In 1992 Gourley was invited to create a work of art by the heads of The Smithsonian's Natural History Museum, Herman J. Viola, and Carolyn Margolis for the upcoming "Seeds of Change" exhibit. The exhibit was to commemorate the 5th centennial of Columbus discovering the Americas. The exhibit was an attempt to interpret the true meaning of Columbus' voyage and both the negative and positive consequences that followed. The exhibit is named for five "seeds": corn, potatoes, sugar, diseases and horses that through their roles in initiating changes 500 years ago shaped the course of human history in the Americas and altered the lives of people around the world.

Spaghetti Meets Tomato was commissioned by the Smithsonian Institution to capture the biological and cultural impacts of the encounter between Old and New Worlds. Roark's piece was to tell the story of how the spaghetti met the tomato in a humorous way. The result was a 10'x10'x5' high relief map of the world with depictions of various foods making up the topography and borders of countries.

===The Foark Tour===
In 1999 Roark launched a guerrilla art project, "Forks by Roark". He gathered a team of art students and planted several over-sized brightly colored forks into off-limits Laguna Beach City soil across the street from the annual Festival of the Arts. The purpose of the project he claimed was to amuse people with "giant, unauthorized floating untensils"

After several unauthorized "Foarking" stints in the Laguna Canyon, "Team Foark" was invited by several cities around the country to get "Foarked". The first stop was Portland, Oregon where Roark's Foarks graced the elegant grounds of the historic Pittock Mansion.
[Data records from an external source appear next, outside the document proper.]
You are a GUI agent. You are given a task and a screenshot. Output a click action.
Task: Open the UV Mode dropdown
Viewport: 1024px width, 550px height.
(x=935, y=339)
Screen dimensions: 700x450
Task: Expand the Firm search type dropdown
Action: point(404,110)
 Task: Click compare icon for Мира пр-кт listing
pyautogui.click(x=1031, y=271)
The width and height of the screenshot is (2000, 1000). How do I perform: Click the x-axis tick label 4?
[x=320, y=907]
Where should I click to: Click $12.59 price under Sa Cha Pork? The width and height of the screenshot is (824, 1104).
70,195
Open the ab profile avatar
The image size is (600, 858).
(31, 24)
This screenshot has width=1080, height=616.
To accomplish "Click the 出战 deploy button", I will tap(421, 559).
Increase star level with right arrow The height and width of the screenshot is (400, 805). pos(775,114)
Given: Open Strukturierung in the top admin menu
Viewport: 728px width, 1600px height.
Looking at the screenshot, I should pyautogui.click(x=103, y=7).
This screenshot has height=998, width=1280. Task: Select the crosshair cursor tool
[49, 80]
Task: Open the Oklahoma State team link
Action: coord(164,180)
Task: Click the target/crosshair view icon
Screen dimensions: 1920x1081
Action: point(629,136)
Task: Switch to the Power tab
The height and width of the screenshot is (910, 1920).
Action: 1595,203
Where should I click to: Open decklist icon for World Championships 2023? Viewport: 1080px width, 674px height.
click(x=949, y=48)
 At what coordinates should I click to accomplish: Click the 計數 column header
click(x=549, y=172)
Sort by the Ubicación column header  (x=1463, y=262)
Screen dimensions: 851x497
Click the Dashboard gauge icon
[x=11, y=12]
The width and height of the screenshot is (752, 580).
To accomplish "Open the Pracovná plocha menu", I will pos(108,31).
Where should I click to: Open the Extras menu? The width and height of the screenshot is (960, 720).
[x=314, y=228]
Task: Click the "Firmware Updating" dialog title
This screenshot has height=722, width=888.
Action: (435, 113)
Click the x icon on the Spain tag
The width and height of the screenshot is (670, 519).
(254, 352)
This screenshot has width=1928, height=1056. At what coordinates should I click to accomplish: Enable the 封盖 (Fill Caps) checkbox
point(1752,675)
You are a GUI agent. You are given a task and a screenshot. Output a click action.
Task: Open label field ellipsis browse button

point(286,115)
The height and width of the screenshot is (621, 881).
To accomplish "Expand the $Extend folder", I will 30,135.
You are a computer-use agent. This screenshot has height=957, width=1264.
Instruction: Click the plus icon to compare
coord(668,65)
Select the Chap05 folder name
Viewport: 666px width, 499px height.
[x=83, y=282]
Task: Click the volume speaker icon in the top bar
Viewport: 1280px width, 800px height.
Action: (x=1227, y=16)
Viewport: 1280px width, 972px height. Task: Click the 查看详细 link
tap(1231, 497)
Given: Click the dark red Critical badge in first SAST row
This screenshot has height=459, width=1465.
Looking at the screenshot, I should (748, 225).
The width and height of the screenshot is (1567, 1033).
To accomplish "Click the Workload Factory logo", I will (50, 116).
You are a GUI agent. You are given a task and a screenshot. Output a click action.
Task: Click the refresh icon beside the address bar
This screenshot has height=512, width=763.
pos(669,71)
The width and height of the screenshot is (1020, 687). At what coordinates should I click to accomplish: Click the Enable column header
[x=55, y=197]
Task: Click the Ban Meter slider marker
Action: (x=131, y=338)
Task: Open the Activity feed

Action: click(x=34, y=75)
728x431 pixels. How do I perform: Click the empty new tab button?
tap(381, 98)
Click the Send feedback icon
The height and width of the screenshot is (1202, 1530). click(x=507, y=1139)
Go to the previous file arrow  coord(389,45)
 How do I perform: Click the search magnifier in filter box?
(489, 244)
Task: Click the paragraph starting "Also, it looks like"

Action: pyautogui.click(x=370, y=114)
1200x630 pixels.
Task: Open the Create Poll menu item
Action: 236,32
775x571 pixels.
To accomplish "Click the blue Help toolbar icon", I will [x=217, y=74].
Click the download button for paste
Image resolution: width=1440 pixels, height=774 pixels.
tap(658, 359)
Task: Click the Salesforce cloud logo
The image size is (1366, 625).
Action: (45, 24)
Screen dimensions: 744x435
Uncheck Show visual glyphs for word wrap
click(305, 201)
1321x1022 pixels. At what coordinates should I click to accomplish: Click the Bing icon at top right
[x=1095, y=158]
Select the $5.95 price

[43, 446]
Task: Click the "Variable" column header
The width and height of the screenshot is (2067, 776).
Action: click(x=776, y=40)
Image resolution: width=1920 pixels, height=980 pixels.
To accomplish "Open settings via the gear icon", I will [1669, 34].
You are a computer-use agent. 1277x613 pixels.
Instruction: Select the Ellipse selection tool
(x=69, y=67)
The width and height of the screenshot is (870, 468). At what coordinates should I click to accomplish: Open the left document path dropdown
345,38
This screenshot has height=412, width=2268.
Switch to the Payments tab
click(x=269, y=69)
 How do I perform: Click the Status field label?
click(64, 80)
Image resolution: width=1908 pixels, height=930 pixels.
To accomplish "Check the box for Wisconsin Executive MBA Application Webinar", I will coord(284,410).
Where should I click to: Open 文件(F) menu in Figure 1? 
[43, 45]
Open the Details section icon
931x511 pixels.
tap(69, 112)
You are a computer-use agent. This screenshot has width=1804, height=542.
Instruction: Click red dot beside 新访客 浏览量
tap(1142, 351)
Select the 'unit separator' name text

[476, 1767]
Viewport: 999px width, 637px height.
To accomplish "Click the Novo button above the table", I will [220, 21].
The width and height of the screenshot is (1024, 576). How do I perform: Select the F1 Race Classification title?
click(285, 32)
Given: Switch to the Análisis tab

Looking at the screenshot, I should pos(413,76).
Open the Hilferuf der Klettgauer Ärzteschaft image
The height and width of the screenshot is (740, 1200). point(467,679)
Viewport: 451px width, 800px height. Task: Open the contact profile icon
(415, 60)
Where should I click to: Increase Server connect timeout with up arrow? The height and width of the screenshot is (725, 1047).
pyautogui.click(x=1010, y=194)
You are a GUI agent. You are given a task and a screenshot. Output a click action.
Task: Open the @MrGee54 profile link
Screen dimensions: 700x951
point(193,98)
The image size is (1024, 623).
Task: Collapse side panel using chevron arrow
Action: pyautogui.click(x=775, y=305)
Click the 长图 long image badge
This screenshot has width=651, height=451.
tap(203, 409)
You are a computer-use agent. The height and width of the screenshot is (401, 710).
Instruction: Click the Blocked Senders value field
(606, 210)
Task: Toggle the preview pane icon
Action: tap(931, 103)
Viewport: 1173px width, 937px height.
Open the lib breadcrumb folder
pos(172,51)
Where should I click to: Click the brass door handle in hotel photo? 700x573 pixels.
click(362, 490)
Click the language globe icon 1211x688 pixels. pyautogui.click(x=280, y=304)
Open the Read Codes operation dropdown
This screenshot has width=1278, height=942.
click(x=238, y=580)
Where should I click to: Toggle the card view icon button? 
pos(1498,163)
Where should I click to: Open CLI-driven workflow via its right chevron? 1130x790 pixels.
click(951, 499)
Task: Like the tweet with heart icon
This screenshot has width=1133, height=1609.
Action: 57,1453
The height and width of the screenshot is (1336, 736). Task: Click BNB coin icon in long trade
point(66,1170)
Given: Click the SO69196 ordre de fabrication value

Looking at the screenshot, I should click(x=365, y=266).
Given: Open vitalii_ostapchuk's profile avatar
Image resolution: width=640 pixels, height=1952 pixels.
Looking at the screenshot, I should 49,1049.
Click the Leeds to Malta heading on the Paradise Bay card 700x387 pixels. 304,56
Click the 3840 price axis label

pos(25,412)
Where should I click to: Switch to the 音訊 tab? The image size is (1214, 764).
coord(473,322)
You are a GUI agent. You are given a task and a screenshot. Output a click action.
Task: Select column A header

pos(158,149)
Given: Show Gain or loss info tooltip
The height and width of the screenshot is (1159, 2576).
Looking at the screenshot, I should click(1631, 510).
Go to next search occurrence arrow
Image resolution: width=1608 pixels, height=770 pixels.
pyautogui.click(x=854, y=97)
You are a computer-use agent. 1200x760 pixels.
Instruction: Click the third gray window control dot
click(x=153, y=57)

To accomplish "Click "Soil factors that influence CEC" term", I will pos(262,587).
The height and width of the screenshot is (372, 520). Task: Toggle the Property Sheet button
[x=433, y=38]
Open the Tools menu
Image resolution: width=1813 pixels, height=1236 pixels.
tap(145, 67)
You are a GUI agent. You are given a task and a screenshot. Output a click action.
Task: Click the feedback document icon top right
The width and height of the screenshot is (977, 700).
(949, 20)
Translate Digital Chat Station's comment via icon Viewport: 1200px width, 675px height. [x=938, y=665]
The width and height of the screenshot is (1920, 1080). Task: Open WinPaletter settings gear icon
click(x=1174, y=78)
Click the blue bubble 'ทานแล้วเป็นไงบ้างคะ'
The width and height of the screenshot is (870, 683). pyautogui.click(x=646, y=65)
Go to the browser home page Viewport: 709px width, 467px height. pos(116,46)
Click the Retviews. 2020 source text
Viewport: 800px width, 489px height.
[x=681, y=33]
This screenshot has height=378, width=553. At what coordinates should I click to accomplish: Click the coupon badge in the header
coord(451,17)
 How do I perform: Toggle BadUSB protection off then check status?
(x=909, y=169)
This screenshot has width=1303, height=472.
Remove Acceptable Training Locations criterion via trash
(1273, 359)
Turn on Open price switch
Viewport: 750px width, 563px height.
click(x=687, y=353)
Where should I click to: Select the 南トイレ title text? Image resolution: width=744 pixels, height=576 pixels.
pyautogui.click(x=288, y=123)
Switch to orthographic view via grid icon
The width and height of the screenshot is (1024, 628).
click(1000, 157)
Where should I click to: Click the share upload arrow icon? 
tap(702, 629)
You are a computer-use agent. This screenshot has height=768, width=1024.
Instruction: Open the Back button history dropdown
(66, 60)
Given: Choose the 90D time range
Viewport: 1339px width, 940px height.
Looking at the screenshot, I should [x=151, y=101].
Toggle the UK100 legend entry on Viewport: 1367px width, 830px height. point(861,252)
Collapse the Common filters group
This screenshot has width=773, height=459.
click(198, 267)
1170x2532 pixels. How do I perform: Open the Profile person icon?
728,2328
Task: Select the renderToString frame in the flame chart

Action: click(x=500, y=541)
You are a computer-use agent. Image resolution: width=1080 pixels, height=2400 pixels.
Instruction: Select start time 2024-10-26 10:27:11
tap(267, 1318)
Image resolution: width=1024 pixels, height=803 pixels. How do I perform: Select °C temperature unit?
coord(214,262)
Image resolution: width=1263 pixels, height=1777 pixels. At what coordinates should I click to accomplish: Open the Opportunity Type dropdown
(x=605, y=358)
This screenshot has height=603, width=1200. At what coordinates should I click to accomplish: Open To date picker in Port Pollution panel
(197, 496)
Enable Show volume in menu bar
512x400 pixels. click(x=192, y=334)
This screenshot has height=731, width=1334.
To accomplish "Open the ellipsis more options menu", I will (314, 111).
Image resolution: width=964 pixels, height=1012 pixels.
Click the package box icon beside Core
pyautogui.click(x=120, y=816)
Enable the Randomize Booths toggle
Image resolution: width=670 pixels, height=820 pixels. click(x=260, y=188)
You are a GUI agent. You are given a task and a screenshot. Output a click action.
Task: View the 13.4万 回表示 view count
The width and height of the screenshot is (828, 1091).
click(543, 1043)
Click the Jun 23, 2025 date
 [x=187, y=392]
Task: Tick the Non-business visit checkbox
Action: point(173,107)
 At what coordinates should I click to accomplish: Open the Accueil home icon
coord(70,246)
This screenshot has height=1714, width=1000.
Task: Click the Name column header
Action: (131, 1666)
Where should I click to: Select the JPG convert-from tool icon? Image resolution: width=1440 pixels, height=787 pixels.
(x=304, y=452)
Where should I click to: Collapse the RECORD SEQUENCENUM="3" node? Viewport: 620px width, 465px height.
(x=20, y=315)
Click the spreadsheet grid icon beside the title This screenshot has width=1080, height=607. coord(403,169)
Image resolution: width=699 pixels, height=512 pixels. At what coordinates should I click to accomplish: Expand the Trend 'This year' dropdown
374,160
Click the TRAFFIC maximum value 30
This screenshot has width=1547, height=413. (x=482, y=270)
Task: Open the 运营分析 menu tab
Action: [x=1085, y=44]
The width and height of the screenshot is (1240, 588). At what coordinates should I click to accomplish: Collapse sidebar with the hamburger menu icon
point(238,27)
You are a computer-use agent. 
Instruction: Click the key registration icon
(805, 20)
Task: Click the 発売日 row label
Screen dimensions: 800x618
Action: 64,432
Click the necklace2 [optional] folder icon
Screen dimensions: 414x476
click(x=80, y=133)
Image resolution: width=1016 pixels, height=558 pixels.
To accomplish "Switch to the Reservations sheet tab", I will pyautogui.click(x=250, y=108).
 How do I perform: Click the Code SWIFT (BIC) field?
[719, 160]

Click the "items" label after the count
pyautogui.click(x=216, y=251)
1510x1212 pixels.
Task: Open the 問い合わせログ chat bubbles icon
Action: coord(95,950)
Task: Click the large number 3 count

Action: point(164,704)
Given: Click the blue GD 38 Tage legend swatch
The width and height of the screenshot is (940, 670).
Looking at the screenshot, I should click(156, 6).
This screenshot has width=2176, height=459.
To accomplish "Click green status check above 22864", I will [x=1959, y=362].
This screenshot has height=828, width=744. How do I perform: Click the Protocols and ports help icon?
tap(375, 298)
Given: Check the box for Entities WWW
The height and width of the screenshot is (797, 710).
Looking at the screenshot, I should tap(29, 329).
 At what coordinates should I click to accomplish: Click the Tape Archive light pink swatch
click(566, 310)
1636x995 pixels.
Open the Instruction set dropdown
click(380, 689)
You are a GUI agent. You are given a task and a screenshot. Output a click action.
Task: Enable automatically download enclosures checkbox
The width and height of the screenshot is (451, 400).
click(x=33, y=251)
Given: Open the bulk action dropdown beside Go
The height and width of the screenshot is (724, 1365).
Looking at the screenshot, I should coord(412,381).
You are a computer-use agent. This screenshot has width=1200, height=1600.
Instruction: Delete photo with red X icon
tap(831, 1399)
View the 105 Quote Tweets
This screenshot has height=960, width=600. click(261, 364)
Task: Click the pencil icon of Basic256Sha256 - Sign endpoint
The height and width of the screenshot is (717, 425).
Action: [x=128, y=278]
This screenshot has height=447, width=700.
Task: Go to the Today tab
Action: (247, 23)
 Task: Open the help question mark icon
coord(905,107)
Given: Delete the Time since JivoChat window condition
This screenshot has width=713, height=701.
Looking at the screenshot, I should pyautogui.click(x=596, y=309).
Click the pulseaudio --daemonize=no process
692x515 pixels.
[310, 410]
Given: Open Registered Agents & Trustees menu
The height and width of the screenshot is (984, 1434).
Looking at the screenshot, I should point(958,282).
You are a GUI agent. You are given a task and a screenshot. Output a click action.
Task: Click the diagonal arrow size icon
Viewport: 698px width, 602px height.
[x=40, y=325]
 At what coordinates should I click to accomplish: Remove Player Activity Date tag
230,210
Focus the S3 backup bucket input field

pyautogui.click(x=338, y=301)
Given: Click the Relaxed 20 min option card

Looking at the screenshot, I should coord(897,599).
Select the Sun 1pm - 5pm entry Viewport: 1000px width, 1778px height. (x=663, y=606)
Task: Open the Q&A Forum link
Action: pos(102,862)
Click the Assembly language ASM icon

A reception was hosted for the "Foark Team" at the First Avenue Gallery. Other locations included the Rhode Island School of Design.

===Edinburg Children's Hospital Installation===
In February 2006, Gourley worked with the Edinburg Children's Hospital to create a light-hearted environment for children suffering from terminal illnesses. He worked with the hospital to create a jungle-themed environment that would feel more like a play room than a hospital.